(Instructions to follow)
Your task is to copy the stretch of lines in the records below that begins with the line containing "How do I perform: Open" and ends with the line containing "You are a computer-use agent. The", exactly as written, with nothing added.

(Records)

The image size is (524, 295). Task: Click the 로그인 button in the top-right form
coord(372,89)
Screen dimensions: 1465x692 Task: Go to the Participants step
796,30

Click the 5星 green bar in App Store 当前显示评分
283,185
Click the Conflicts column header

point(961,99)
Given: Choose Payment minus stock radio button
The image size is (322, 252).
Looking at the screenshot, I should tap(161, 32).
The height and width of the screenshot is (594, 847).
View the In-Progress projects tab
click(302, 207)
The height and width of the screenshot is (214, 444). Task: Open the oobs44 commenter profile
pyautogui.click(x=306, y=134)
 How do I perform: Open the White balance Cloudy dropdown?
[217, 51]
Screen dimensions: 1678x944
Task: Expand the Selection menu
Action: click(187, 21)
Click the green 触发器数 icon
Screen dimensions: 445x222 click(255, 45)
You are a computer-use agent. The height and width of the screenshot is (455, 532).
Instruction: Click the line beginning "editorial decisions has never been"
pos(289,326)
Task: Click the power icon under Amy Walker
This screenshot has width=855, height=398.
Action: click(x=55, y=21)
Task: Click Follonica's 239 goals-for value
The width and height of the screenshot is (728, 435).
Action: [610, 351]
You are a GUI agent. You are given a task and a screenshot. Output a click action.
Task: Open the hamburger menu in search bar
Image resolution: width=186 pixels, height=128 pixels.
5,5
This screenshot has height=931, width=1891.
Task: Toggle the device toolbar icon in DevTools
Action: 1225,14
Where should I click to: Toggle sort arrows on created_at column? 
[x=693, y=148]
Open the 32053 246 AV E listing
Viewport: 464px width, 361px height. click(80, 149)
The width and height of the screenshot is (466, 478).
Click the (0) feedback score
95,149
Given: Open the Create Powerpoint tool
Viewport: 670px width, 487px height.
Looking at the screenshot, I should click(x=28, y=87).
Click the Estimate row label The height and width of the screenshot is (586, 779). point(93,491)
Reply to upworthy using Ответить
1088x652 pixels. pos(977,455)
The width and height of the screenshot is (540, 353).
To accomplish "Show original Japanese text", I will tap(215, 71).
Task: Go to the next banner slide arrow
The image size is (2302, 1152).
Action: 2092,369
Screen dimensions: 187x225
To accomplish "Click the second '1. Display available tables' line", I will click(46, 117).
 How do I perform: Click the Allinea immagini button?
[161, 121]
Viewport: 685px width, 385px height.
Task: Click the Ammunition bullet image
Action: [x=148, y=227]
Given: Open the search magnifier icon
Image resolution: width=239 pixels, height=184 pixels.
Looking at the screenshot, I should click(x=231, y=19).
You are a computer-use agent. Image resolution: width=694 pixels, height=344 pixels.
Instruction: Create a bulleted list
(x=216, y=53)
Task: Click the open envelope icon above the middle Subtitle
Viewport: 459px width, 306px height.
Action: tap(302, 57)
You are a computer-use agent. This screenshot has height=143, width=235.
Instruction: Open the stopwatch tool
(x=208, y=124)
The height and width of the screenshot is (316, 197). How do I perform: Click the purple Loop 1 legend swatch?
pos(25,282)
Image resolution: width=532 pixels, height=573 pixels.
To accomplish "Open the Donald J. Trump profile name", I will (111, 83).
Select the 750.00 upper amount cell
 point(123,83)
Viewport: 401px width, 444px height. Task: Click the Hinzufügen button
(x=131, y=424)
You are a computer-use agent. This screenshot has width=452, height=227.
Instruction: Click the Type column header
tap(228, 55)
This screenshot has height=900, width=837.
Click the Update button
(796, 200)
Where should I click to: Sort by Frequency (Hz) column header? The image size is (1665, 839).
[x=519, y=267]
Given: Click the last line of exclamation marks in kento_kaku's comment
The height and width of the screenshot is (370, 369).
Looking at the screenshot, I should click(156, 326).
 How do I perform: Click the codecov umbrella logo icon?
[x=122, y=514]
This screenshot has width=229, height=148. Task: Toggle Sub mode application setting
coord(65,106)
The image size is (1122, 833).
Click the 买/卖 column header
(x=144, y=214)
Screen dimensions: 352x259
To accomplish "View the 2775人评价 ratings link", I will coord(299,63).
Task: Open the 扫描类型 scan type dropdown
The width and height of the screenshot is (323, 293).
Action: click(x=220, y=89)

(Finished task)
 How do I perform: Open the White balance Cloudy dropdown?
[217, 51]
Screen dimensions: 1678x944
Task: Expand the Selection menu
Action: click(187, 21)
Click the green 触发器数 icon
Screen dimensions: 445x222 click(255, 45)
You are a computer-use agent. The height and width of the screenshot is (455, 532).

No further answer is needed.